(Work request) Copy the rows word for word, beginning with the line that contains "The image size is (851, 483)." and continuing through the last of the rows.
++++++++
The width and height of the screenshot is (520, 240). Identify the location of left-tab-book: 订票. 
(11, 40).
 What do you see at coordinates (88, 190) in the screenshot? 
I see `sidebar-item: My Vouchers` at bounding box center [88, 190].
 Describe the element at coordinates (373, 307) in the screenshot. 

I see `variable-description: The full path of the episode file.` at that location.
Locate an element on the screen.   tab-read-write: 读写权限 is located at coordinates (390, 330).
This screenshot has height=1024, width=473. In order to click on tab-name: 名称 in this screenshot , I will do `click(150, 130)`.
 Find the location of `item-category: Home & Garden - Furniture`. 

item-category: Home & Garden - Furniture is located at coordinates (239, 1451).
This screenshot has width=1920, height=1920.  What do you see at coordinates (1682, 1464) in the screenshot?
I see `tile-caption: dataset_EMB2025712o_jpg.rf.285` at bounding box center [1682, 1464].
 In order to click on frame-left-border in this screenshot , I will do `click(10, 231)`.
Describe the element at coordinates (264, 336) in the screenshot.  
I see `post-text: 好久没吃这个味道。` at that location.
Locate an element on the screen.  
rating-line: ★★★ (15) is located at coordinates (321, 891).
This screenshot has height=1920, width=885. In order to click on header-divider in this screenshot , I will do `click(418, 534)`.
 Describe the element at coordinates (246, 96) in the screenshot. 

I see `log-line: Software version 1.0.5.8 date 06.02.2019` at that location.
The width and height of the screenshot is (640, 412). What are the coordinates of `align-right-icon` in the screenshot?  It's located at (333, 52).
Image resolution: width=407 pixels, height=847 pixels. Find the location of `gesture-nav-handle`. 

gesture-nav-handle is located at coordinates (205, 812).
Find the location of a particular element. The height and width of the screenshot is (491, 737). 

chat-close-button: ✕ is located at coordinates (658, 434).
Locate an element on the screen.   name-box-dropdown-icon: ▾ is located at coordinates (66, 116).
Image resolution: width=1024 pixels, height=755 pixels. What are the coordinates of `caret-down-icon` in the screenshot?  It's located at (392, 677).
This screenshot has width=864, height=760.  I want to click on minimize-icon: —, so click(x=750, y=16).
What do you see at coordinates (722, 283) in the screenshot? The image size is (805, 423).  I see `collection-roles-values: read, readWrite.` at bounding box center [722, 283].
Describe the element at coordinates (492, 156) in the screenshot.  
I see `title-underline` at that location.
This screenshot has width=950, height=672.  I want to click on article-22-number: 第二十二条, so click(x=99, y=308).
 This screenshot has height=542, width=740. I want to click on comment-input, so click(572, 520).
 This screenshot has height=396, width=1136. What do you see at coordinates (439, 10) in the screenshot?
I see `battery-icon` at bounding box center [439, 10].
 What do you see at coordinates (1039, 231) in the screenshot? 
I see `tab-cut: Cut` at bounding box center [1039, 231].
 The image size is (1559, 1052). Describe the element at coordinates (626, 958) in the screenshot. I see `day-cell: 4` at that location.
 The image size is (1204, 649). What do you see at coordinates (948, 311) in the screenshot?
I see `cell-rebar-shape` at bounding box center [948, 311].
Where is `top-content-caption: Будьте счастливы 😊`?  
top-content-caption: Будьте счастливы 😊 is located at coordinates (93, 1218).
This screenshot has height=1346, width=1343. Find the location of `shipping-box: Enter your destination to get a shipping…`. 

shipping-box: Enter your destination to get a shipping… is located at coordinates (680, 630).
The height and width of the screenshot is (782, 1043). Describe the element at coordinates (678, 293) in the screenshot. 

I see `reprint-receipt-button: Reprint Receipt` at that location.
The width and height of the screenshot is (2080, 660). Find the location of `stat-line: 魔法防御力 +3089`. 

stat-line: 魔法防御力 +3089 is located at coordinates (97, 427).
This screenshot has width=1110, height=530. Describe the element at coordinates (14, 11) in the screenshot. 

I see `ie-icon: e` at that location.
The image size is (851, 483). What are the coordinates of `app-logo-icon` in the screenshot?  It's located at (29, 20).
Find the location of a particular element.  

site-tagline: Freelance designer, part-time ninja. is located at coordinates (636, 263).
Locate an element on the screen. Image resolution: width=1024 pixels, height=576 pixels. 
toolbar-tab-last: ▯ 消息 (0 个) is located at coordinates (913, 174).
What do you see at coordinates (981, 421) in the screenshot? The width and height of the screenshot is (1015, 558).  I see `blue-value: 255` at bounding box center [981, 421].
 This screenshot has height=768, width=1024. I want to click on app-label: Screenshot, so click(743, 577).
++++++++
(Task answer)
The image size is (851, 483). What are the coordinates of `app-logo-icon` in the screenshot?  It's located at (29, 20).
Find the location of a particular element.  

site-tagline: Freelance designer, part-time ninja. is located at coordinates (636, 263).
Locate an element on the screen. Image resolution: width=1024 pixels, height=576 pixels. 
toolbar-tab-last: ▯ 消息 (0 个) is located at coordinates (913, 174).
What do you see at coordinates (981, 421) in the screenshot? The width and height of the screenshot is (1015, 558).  I see `blue-value: 255` at bounding box center [981, 421].
 This screenshot has height=768, width=1024. I want to click on app-label: Screenshot, so click(743, 577).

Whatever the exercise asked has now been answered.